Lemon Herb Grilled Chicken Quinoa Bowl (Print Version)

Juicy lemon-herb grilled chicken over fluffy quinoa with fresh vegetables in a light tangy dressing.

# What You'll Need:

→ Chicken & Marinade

01 - 2 large boneless, skinless chicken breasts
02 - 2 tablespoons olive oil
03 - Juice and zest of 1 lemon
04 - 2 garlic cloves, minced
05 - 1 tablespoon fresh parsley, chopped
06 - 1 tablespoon fresh basil, chopped
07 - 1 teaspoon dried oregano
08 - 1/2 teaspoon salt
09 - 1/4 teaspoon black pepper

→ Quinoa

10 - 1 cup uncooked quinoa, rinsed
11 - 2 cups water
12 - 1/4 teaspoon salt

→ Salad Vegetables

13 - 2 cups baby spinach or mixed greens
14 - 1 cup cherry tomatoes, halved
15 - 1 cup cucumber, diced
16 - 1/2 small red onion, thinly sliced
17 - 1 red bell pepper, diced
18 - 1/4 cup feta cheese, crumbled (optional)

→ Dressing

19 - 2 tablespoons olive oil
20 - 1 tablespoon lemon juice
21 - 1 teaspoon Dijon mustard
22 - 1 teaspoon honey (optional)
23 - Salt and pepper to taste

# Steps to Follow:

01 - Whisk together olive oil, lemon juice and zest, minced garlic, parsley, basil, oregano, salt, and pepper in a bowl.
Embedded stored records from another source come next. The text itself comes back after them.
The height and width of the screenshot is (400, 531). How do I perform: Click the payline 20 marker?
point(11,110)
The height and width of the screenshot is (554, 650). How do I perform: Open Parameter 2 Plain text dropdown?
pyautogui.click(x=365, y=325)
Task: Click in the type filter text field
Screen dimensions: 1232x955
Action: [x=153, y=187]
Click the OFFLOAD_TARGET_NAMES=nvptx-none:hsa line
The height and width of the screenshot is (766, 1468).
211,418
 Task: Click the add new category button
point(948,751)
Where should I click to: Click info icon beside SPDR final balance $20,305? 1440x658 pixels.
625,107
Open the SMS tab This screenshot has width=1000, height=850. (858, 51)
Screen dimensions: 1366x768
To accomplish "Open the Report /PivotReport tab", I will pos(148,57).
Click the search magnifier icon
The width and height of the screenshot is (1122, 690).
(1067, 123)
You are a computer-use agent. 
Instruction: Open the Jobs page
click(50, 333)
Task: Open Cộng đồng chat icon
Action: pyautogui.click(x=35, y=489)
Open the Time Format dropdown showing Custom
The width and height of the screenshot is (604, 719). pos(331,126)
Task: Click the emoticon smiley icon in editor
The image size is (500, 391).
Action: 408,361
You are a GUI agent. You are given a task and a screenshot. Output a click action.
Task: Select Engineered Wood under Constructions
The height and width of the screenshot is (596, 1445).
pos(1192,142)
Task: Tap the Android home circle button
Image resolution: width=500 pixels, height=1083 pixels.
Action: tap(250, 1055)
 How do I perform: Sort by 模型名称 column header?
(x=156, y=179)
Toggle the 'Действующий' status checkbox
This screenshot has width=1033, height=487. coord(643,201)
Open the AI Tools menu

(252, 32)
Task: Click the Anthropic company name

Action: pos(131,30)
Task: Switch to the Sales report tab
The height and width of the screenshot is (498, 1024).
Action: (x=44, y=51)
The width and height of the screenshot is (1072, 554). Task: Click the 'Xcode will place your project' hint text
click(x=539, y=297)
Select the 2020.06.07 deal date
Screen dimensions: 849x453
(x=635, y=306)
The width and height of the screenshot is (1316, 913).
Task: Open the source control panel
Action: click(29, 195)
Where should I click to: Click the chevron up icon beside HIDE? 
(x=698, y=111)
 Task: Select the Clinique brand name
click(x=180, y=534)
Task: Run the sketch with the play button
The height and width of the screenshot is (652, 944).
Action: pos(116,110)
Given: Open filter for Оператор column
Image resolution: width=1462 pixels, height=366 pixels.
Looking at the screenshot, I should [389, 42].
Add chicken breasts and turn to coat thoroughly. Marinate for at least 15 minutes, or up to 2 hours for deeper flavor development.
02 - Rinse quinoa under cold water. Combine quinoa, water, and salt in a medium saucepan. Bring to a boil, reduce heat to low, cover with a lid, and simmer for 15 minutes. Remove from heat, let stand 5 minutes covered, then fluff with a fork and allow to cool slightly.
03 - Preheat grill or grill pan to medium-high heat. Grill marinated chicken breasts for 5 to 6 minutes per side until fully cooked and juices run clear. Transfer to a cutting board and allow to rest for 5 minutes before slicing.
04 - Whisk together olive oil, lemon juice, Dijon mustard, honey if using, salt, and pepper in a small jar or bowl. Set aside until ready to dress the salad.
05 - Arrange spinach or mixed greens in a large bowl. Add cooled quinoa, halved cherry tomatoes, diced cucumber, sliced red onion, diced bell pepper, and crumbled feta cheese if desired.
06 - Slice grilled chicken and place atop the salad. Drizzle with prepared dressing. Toss gently to combine or serve as individual composed bowls with protein arranged on top.

# Additional Tips::

01 -
  • The chicken stays impossibly tender because of the simple lemon-herb marinade that does all the heavy lifting without fussy techniques.
  • It comes together in under an hour, making weeknight dinners feel less stressful than you'd expect.
  • Leftovers actually taste better the next day as flavors mingle, perfect for meal prep that doesn't bore you.
02 -
  • Don't skip the resting period after grilling—I learned this the hard way by immediately slicing into hot chicken and watching all the juices escape, leaving me with disappointingly dry meat.
  • If your quinoa tastes slightly bitter even after rinsing, you skipped rinsing it properly or used water that wasn't quite the right ratio, so start that step fresh next time.
  • The dressing works best when you taste it before adding it to the salad because you might want more lemon brightness or a touch more honey depending on your preference.
03 -
  • Pat your chicken breasts dry before marinating so the marinade actually adheres instead of sliding off the moisture, and if they're particularly thick, butterfly them gently so they cook evenly.
  • Don't let the quinoa get cold in the fridge—it firms up and loses some fluffiness, so cool it at room temperature or even serve it slightly warm.
  • Make the dressing in a glass jar and shake it vigorously just before using since the oil and lemon juice naturally separate, which keeps the emulsion from breaking down.